* **Tekstfragment**:
········

Uit de prejudiciële verwijzing blijkt echter dat, althans wat betreft het WER – dat richtlijn 2005/29 ten uitvoer legt –, een stakingsvordering ook kan worden ingesteld door verenigingen met rechtspersoonlijkheid en, onder bepaalde voorwaarden, verenigingen ter verdediging van de consumentenbelangen. Een dergelijke vereniging verdedigt geen eigen belang of recht. Zij treedt veeleer op ter verdediging van de collectieve belangen van de consumenten of het algemeen belang, en het is de wetgever die haar de mogelijkheid geeft een stakingsvordering in te stellen op grond van bepalingen zoals artikel XVII.7 van het WER.

39.

Wat betreft het procesbelang en bijgevolg de procedurele aspecten die worden bepaald door het belang waarin een vordering is ingesteld, zoals de locus standi of de ontvankelijkheid van een vordering, is de rechtspositie van een overheidsorgaan dus vergelijkbaar met die van een vereniging voor consumentenbescherming. Een dergelijke vereniging kan ook zonder eigen belang een stakingsvordering instellen.

40.

········

* **Over deze opdracht**: Hoe luidt de zin "Een dergelijke vereniging verdedigt geen eigen belang of recht." uit het tekstfragment over stakingsvorderingen in het Engels? Baseer je uitsluitend op het tekstfragment.

* **De gegevens**:
········

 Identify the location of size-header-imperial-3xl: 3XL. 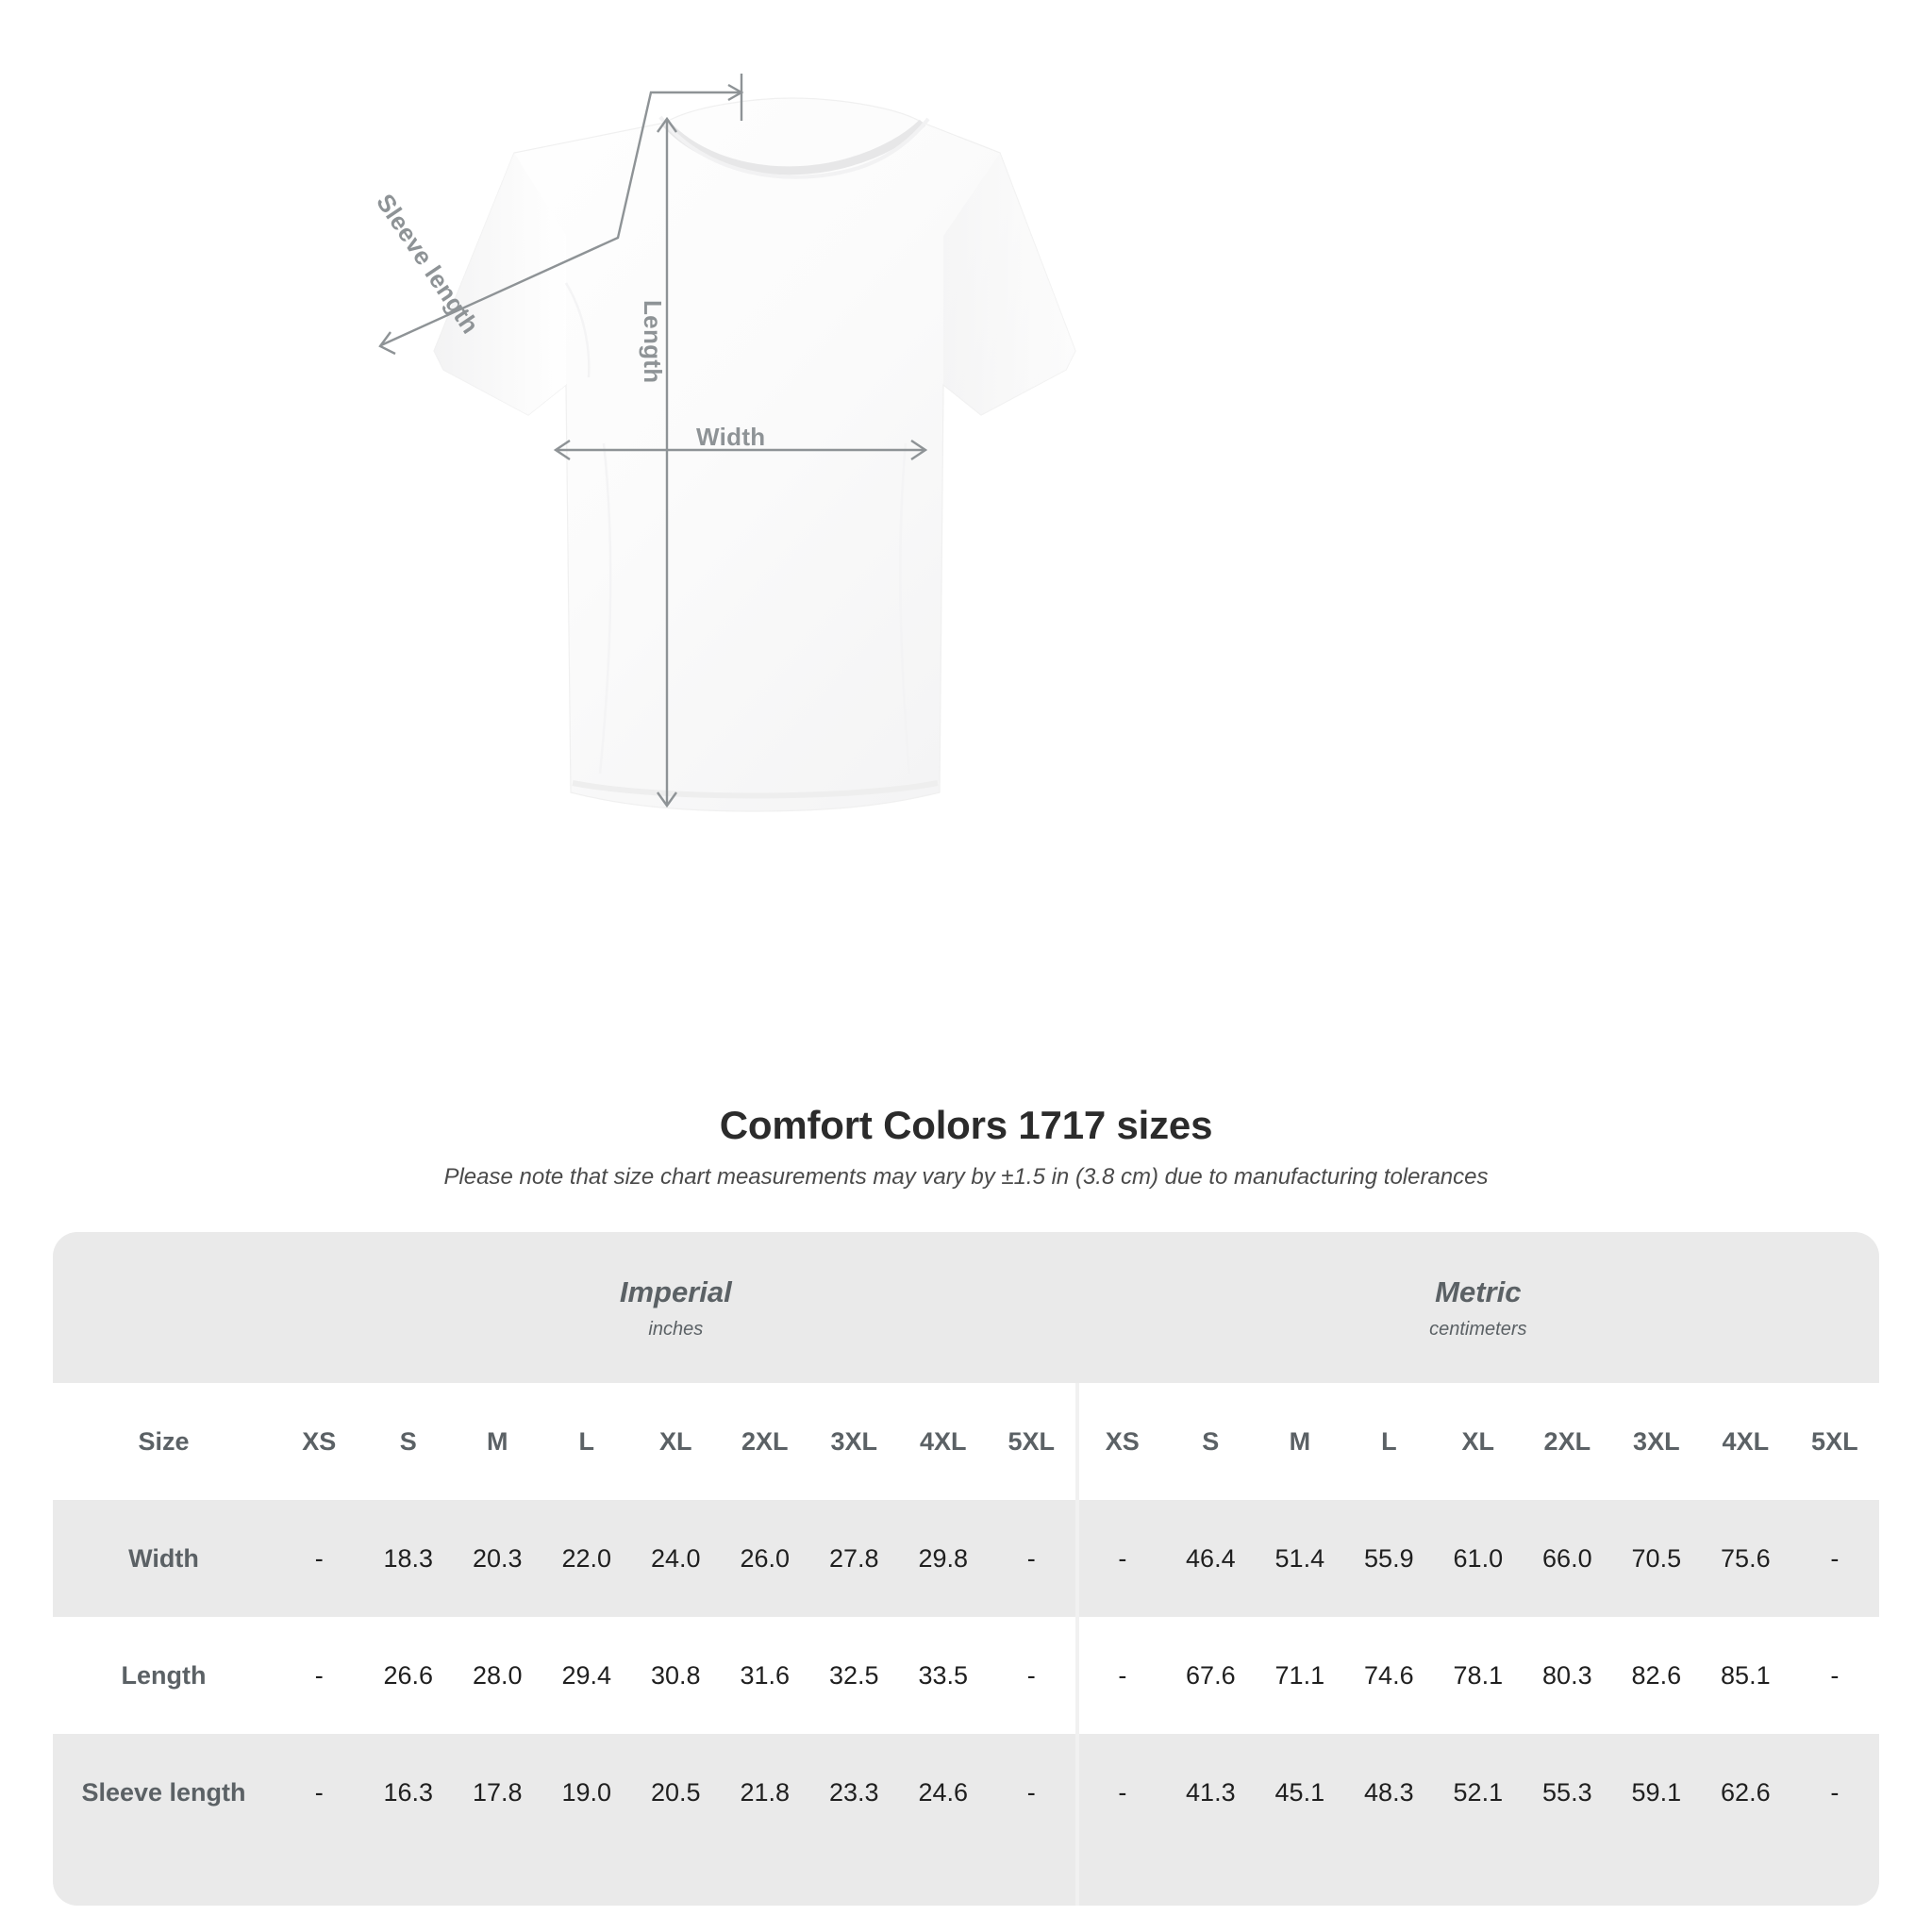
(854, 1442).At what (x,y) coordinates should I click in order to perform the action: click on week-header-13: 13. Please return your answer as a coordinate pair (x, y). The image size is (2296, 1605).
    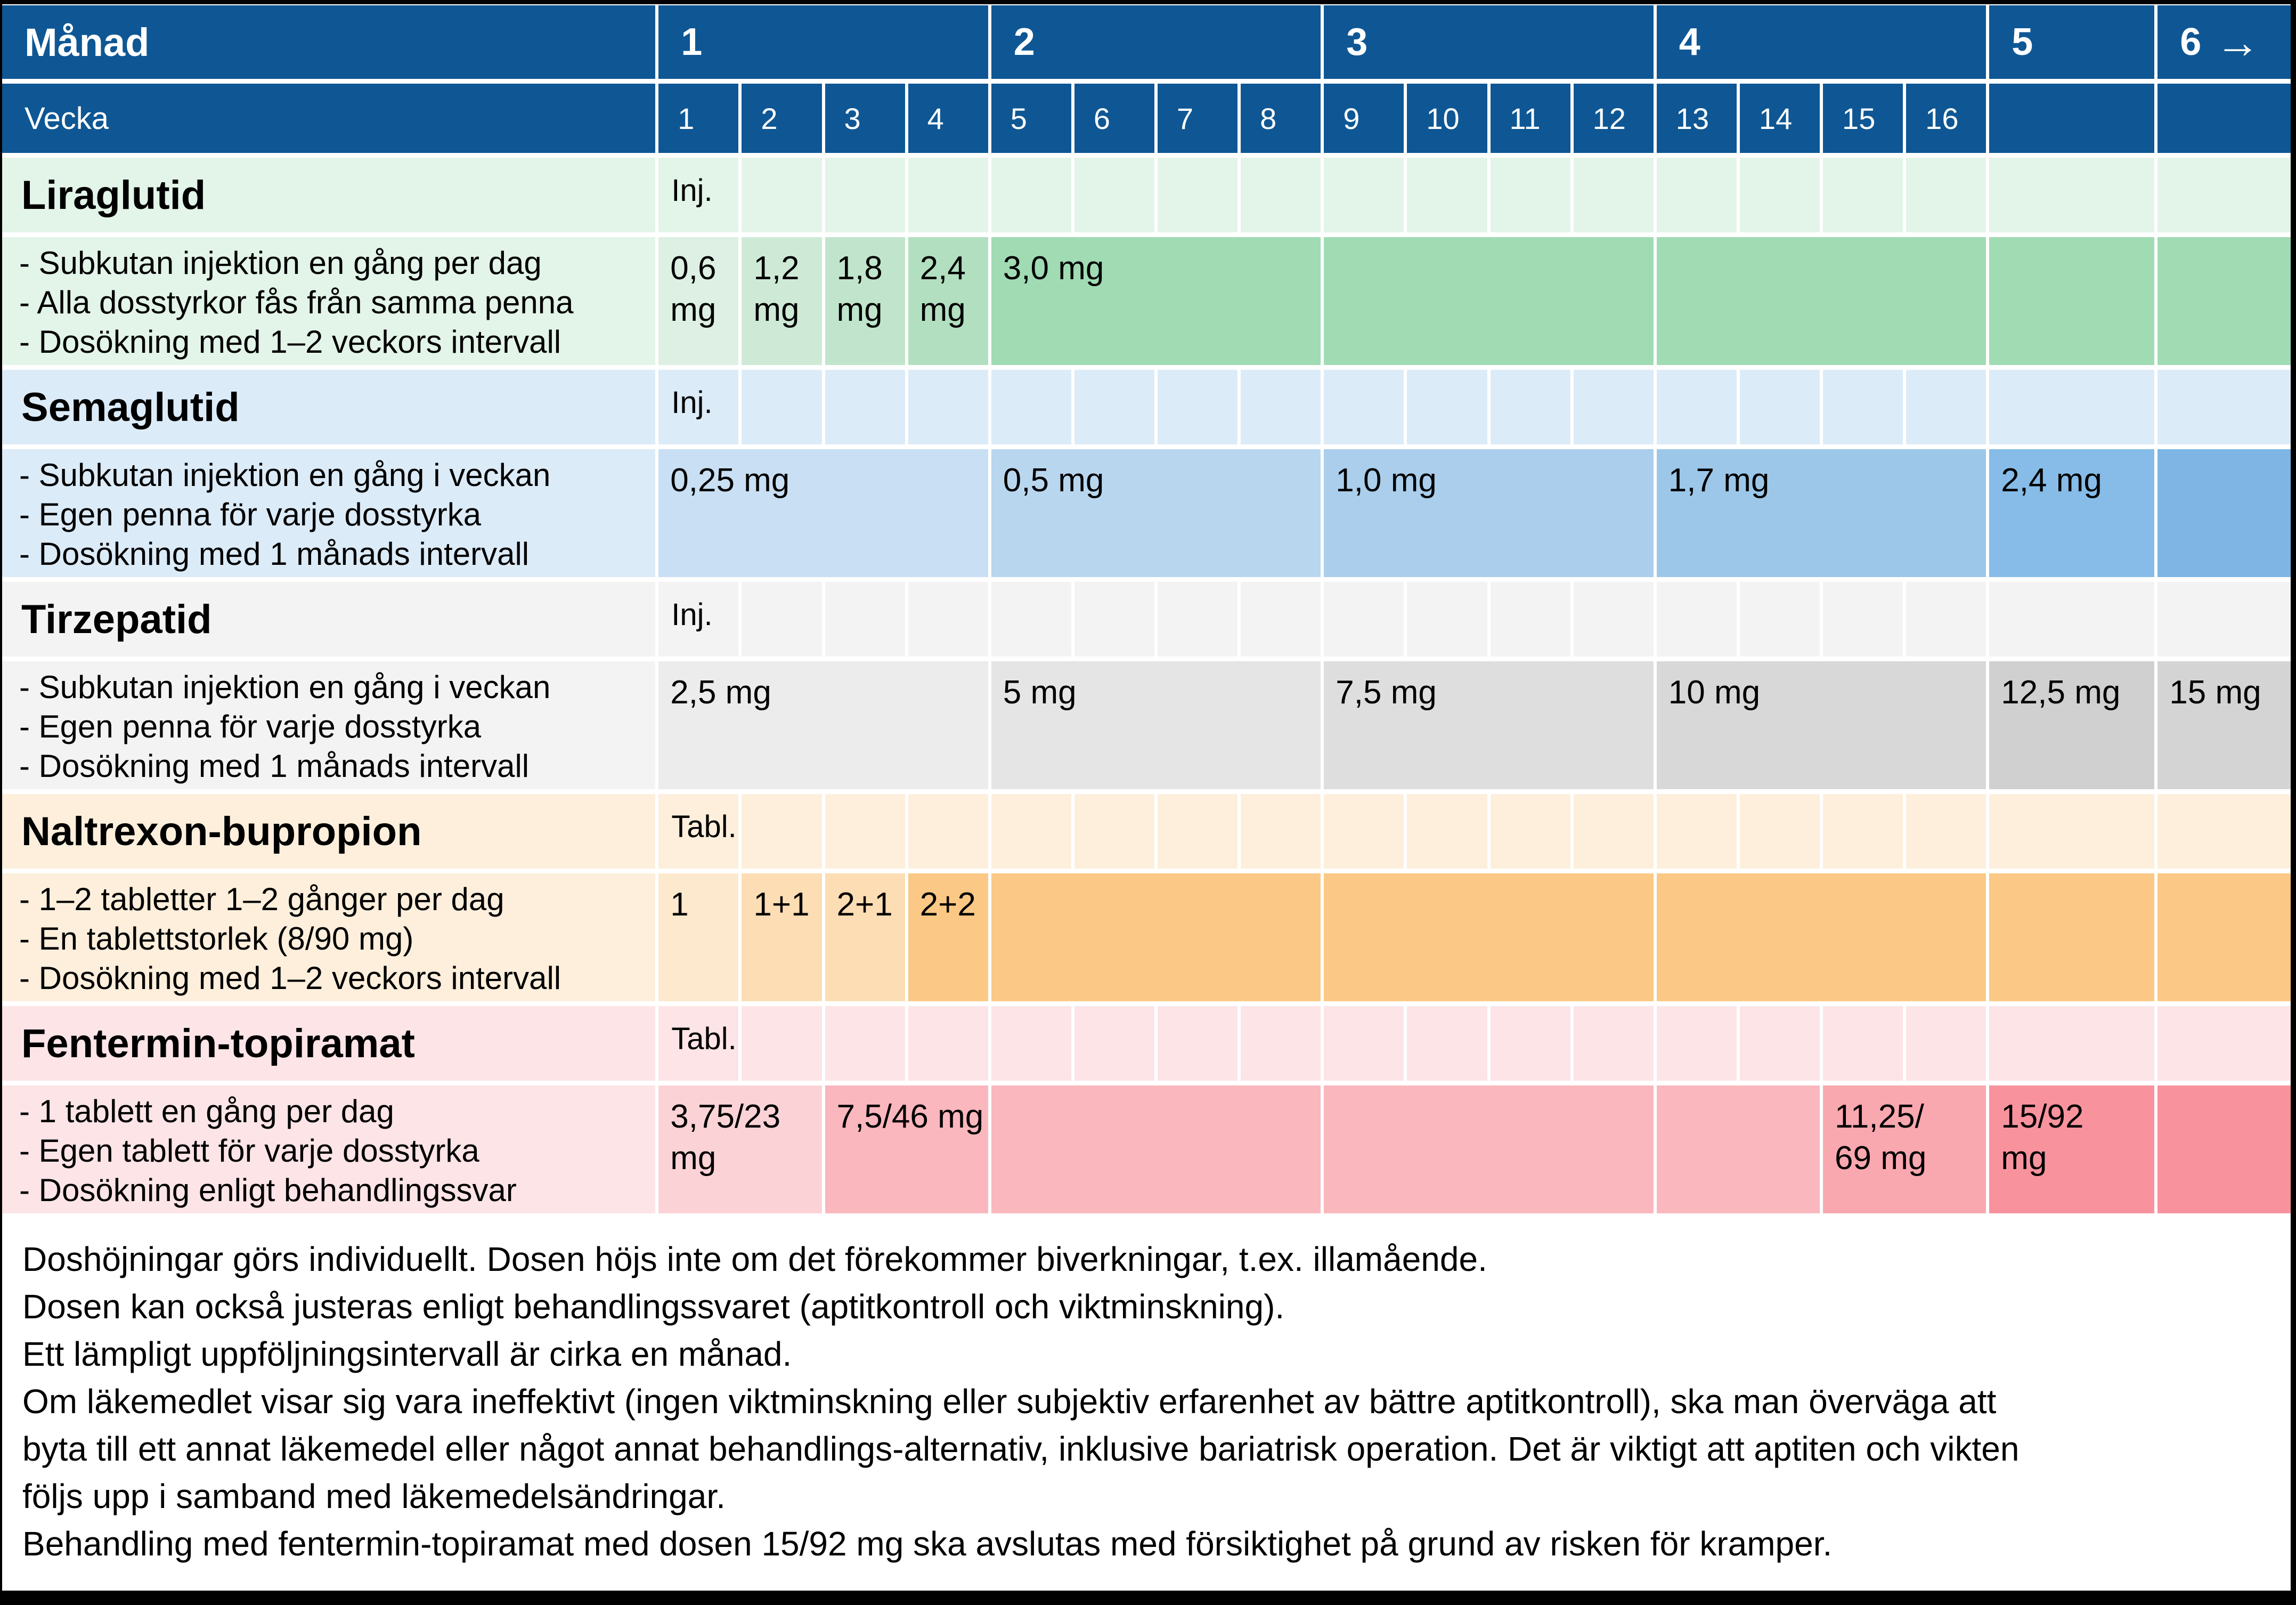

········

* **Uitgewerkte opdracht**: Such an association does not defend any interest or right of its own.